= Trevor Hendy =

Australian surf lifesaver

Trevor Ronald Hendy, AM (born 7 August 1968) is a former Australian professional surf lifesaver.

Trevor Hendy and Guy Leech during the 1993/94 series.

Throughout the late 1980s and early 1990s, Hendy competed in Ironman (surf lifesaving) races, winning the Australian Championship six times and coming second on three occasions. Trevor was also a superb Malibu board paddler, winning multiple Australian Championships. He also won the Uncle Toby's Super Series four times. He was made a Member of the Order of Australia in 1996 for services to surf lifesaving, and is a member of the Australian, Queensland, Gold Coast and Australian Surf Lifesaving Halls of Fame.

Trevor Hendy was married to Miss Surf Girl Jacki Dann (Hendy) in 1988. They have two children together, daughter Kristelle and son TJ (Trevor Jack).
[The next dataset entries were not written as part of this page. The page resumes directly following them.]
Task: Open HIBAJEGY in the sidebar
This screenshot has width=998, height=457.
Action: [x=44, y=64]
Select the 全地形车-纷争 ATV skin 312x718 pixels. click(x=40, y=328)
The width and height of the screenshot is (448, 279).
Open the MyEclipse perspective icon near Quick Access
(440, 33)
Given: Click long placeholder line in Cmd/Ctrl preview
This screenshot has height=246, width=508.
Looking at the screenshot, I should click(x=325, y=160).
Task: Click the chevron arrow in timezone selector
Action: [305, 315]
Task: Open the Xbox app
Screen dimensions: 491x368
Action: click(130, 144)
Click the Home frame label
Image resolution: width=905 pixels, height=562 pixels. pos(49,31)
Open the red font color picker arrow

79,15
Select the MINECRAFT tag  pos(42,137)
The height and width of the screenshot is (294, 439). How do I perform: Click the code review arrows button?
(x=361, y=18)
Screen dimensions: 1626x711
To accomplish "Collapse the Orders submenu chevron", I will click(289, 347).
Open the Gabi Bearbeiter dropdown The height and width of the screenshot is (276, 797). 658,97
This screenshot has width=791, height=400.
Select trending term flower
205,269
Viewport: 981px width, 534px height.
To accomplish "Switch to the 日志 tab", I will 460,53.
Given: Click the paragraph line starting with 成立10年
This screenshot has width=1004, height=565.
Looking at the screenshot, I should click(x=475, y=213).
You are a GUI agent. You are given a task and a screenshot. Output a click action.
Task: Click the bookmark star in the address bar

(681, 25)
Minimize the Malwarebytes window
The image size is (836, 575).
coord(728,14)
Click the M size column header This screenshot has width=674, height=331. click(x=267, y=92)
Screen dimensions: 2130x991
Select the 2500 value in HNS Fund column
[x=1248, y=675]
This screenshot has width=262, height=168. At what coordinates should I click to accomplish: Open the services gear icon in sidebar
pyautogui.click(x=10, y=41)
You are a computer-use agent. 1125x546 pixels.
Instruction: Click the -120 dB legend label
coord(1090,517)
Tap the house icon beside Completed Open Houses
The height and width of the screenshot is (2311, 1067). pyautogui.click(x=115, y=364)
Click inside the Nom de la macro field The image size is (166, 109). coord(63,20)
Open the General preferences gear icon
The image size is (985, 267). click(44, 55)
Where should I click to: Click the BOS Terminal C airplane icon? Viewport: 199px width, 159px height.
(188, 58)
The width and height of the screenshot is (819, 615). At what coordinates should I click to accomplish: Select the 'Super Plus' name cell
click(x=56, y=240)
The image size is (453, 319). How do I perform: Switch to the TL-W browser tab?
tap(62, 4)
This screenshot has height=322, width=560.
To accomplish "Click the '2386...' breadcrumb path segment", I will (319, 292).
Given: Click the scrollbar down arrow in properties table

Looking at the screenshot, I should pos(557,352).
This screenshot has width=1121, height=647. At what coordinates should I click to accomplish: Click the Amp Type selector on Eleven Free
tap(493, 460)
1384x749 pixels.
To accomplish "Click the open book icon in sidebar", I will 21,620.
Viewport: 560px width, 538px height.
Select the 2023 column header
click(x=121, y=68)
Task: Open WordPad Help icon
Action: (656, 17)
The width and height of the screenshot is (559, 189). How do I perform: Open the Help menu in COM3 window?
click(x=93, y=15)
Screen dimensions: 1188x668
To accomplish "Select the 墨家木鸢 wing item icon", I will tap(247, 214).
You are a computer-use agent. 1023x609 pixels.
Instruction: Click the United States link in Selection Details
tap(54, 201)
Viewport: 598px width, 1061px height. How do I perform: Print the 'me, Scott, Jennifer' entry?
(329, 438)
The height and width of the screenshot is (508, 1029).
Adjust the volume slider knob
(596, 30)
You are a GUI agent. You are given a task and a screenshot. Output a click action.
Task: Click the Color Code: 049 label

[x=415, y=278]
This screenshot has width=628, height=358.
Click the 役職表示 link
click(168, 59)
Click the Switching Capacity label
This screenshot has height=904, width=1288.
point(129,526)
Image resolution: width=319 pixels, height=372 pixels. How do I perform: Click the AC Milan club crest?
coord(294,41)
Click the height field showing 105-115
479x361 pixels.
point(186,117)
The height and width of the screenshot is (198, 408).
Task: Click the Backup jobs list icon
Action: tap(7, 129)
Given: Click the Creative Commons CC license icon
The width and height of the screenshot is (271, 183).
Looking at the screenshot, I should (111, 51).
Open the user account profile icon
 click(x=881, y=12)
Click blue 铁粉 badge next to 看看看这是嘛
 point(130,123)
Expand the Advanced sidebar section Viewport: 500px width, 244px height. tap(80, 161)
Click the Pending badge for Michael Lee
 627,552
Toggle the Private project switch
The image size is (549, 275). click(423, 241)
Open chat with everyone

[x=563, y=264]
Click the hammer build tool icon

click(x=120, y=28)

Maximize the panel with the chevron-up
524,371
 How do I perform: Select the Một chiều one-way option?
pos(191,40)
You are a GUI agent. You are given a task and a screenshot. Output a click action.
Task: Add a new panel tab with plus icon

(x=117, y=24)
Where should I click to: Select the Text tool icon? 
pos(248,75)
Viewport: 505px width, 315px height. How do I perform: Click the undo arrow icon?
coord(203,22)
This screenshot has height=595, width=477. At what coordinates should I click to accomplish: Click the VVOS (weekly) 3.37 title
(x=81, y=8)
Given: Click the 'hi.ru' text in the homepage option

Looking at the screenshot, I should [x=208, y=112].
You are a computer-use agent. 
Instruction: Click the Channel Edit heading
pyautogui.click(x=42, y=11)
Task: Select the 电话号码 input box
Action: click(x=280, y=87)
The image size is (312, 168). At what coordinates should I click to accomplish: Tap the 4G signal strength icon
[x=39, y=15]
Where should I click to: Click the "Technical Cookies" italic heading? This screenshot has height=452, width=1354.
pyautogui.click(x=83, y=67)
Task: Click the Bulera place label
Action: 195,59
Jacki and Trevor divorced in 1995 but still remain very close friends. Trevor later remarried to Jo Macdermid (Hendy) and they have two children, son Bailey and daughter Jaali.

Later in his career, Hendy switched to kayak paddling, where he made the Australian Kayaking team in 1998 for the World Championships and World Cup season. After a successful European summer, in which he medalled as a part of Australia's K41000m combination, Hendy returned home and announced his retirement, ending his bid for a place in the 2000 Olympics. Despite retiring professionally and no longer training{fact}, he went on to win Australian Championships into the early 2000s.

Hendy then went into motivational speaking and life coaching. He launched www.trevorhendy.com in late August 2012.

Hendy was inducted into the Sport Australia Hall of Fame in 2000. He also received an Australian Sports Medal in that year.